Expat Advice for Finding a Job in Berlin

Berlin is busting with ex-pats!
(Main Picture: Berlin vom Kollhoff-Tower © Sascha Kohlmann on Flickr / CC BY-SA 2.0)

In my few months in Berlin, I have only met one person native to Berlin. The rest of the people packing the bars and parks are immigrants, or, if you want to sound hip, ex-pats. However, unless you just acquired a large inheritance or have been saving since you were 6, most ex pats need a job. With the wealth of foreigners in Berlin, there are several wonderful resources for the more naïve to learn how to survive in the big city.

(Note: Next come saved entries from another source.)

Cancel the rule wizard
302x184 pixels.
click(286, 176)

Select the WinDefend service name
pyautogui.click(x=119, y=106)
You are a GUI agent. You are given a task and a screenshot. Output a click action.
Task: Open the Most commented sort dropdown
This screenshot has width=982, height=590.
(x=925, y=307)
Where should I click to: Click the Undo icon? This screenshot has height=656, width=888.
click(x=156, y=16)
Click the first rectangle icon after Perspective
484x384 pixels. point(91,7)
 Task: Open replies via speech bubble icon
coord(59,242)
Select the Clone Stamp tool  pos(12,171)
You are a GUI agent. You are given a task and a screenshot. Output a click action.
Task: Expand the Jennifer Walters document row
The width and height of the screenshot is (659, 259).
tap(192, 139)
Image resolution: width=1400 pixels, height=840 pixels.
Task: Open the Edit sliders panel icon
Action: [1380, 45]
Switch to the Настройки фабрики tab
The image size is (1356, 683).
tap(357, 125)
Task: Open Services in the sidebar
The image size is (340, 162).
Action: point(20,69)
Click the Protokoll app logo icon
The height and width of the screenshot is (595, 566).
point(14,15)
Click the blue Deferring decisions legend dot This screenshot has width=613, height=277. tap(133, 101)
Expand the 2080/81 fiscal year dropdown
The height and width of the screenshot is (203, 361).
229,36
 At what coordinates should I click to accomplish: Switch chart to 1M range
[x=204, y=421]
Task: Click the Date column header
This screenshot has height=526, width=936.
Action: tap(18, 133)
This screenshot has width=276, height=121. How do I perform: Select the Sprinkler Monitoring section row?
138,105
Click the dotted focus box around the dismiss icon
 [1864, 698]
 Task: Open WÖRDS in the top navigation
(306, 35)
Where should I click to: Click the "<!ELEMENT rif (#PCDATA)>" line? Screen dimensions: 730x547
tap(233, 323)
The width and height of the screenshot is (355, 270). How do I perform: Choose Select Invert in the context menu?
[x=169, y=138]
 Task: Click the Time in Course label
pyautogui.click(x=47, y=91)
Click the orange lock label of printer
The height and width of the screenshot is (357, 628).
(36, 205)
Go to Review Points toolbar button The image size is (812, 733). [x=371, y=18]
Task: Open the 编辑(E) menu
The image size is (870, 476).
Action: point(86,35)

Cheryl Howard, a Canadian expat and travel writer, puts her experience from her own job search to good use by writing post to help guide baby ex pats. Her story is quite a common one amongst the ex pat community Howard quit her job and sold everything she owned to start a new in Berlin.. Many people arrive here with no friends, no connections, and no clue how to be hip in the most hipster of cities. If that describes you, or if you just need some advice on how the Berlin job search looks, this post is for you. Lets take a look at Howard’s 12 tips for landing a job in Berlin.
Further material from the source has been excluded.